A detailed research by Eriki, Oyo-Ita, Odedo, Udoh, Omaswa, and Kadama., (2015) outlined the main factors underlying human resources for health and medical challenges in Nigeria include:
(a) Insufficiently resourced and neglected health systems;
(b) Poor human resources planning and management practices and structures;
(c) unsatisfactory working conditions characterized by heavy workloads, lack of professional autonomy, poor supervision and support, long working hours, unsafe workplaces, inadequate career structures, poor remuneration, poor access to needed supplies, tools and information, and limited or no access to professional development opportunities; and
(d) Internal and international migration of health workers. (Pg: 3)
In addition, The cause of Nigeria’s health workforce crises is influenced by several factors including missed salaries, deteriorating health facilities, poor welfare and divisions among health workers, but most important of all poor health leadership (Adeloye et al., 2017) Organization for Economic Co-operation and Development (OECD) data identified Nigeria as the leading African source of foreign-born nurses practicing in OECD countries; and one of the three leading African sources for foreign-born physicians citing Inadequate infrastructure, poor working conditions and poor compensation packages as major factors contributing to the emigration from the country of a sizeable number of surgeons, physicians, nurses and other medical professionals (Eriki, et al., 2015).
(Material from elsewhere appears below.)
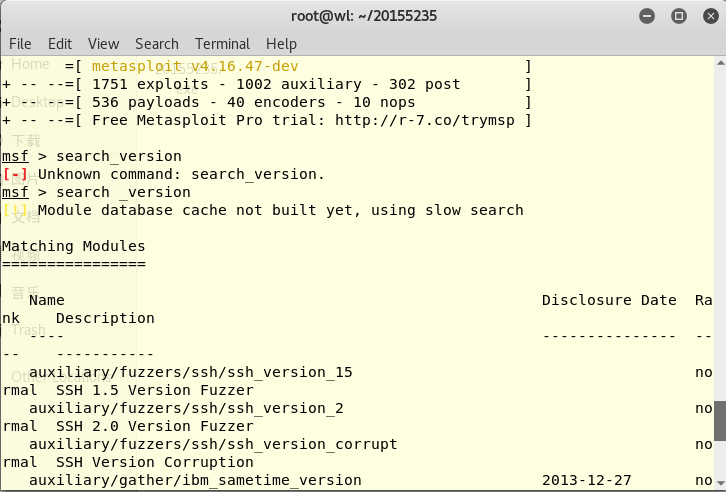726x492 pixels.
Task: Open the File menu
Action: 20,44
For example, health workers in Nigeria typically earn about 25% of what they would earn if they were working in North America, Europe or the Middle East.
Despite sound policies and interventions to develop the Nigerian health sector, Timothy, Irinoye, Yunusa, Dalhatu, Ahmed and Suberu, (2014) outlined several challenges that continuously undermine the progress and achievement of universal access to health care. The scholars mentioned some of the factors that affect the overall performance of the health system to include; inadequate health facilities/structure, poor human resources and management, poor remuneration and motivation, lack of fair and sustainable health care financing, unequal economic and political relations, the neo-liberal economic policies of the Nigerian state, corruption, illiteracy, very low government spending on health, high out-of-pocket expenditure in health and absence of integrated system for disease prevention, surveillance and treatment, inadequate mechanisms for families to access health care, shortage of essential drugs and supplies and inadequate supervision of health care providers are among some of the persistent problems of the health system in Nigeria.
The Emigration of health practitioners in Nigeria deserves critical attention due to its future implications or adverse effects which directly impacts socio-economic development outcomes and creates rapid health decline among vulnerable populations. Thus this study intends to examine the undeveloped sectors in Nigeria’s health system caused by medical migration for propose pragmatic policies peculiar to the domestic environment to minimize the migration intentions.